§ **Excerpt to read**
————

Underground River - Endless Air; the Other Side of Happenings (2011)

Underground River is a music project of Binghamton, NY resident Hunter Davidsohn. The songs are mostly folk with some minimal electronica thrown in for good measure. At times you might feel like you are sitting in a coffee shop, watching a friend play his earnest songs on acoustic guitar, with his weird uncle Fred in the background occasionally contributing some analog synthesizer to the mix.  I would say his influences are Bob Dylan, Danny Elfman, and The Silver Apples: an eclectic mix that yields results that are somber with whispers of futurism.

It's autumnal music with a lab coat instead of a pea coat.

In this collection of dirges, there are a couple songs where Davidsohn pushes the envelope to brilliant effect. "In The Sand" and "Golden Spinach" tap a vein unique not just to this record but to psychedelic music in general. This is mostly due to the strange digital effects incorporated into each: the former a tightly looped cymbal crash that cuts through the mix like a swarm of mechanical locusts, and the latter a looped bass and drum beat that sounds akin to the dissonant drones of Spacerockmountain favorite, The Dictaphone.

I insist you at least check out those two songs before moving along with your day. However, the impact of they carry is strengthened by the contrasting tone of the rest of Endless Air; the Other Side of Happenings, so my advice? Just listen to the entire record.

10 songs. Also available on vinyl.

Underground River - Endless Air; the Other Side of Happenings


Monday, June 23, 2014

The Grease Arrestor - What Was, Is. (2014)

This is another of the groups I've been listening to lately from Australia, on the recommendation of their fellow countrymen, the Citradels. However, unlike the Citradels and the others they're not from Melbourne, rather they hail from Sydney. The music that the Grease Arrestor plays is pyschedelic-shoegaze rock with a healthy dose of Eastern influence. While not to the intensity of Eastern-ness of John Berberian the Rock East Ensemble's oud playing, which is a must hear if you've never done so. I've got a soft spot for psych music that infuses that Eastern so openly, for either the epic droning style or the short rock numbers such as this group produces. The songs have a sedated, hazy tone, especially the delivery of the singing, creating a floating sound. It never amps up and cuts loose, which some might find bothersome, but personally I think that it is just fine to makes something that doesn't need to blow out my speakers but has all those wonderful psychedelic sounds. That aside, What Was, Is. has some excellent qualities, including a very polished and professional sounding recording that's all the more impressive because the band does it all themselves. Basically, if you like 60s psychedelic a bit updated and reinterpreted you'll be on board with the Grease Arrestor, and I am happy to say I meet that criteria nicely.

————

§ **Stated problem a**
In the records, change "Nuestros cursos" to "Nuestros talleres" throughout the stretch from the line containing "Inicio (132, 140)" through the end of the records. Give only that stretch with everything else unchanged, and leave out the pictures.
The records that follow have no connection to the text above.

————

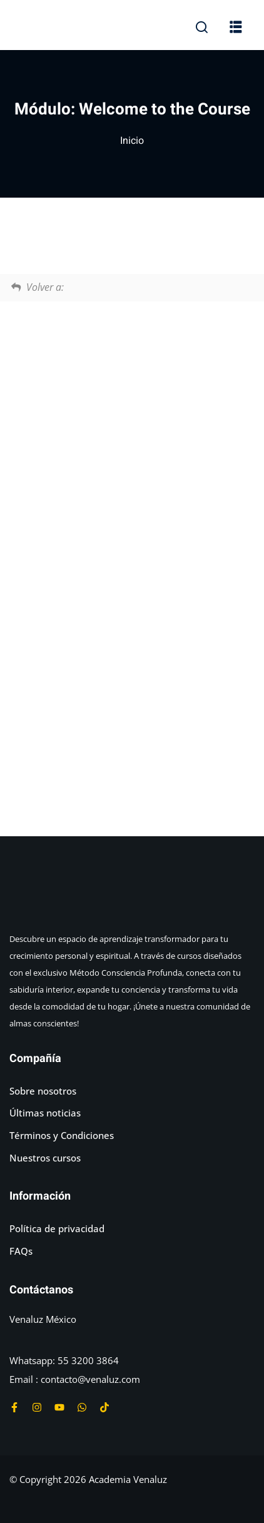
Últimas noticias (45, 1112)
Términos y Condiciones (61, 1135)
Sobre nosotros (42, 1091)
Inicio (132, 140)
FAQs (21, 1251)
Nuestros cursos (45, 1157)
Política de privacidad (56, 1228)
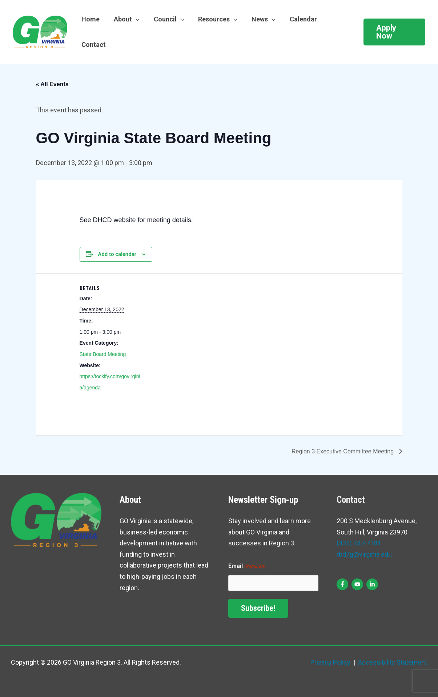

————

§ **Stated problem b**
Summarize the music reviews in three sentences.

§ **Complete response a**
Inicio (132, 140)
FAQs (21, 1251)
Nuestros talleres (45, 1157)
Política de privacidad (56, 1228)

§ **Complete response b**
The first review describes Underground River, a project of Binghamton, NY resident Hunter Davidsohn, as mostly folk with some minimal electronica. It singles out "In The Sand" and "Golden Spinach" for their strange digital effects but recommends listening to the entire record. The second review presents the Grease Arrestor, a Sydney band whose What Was, Is. offers psychedelic-shoegaze rock with Eastern influence, a sedated, hazy tone and a polished recording the band made themselves.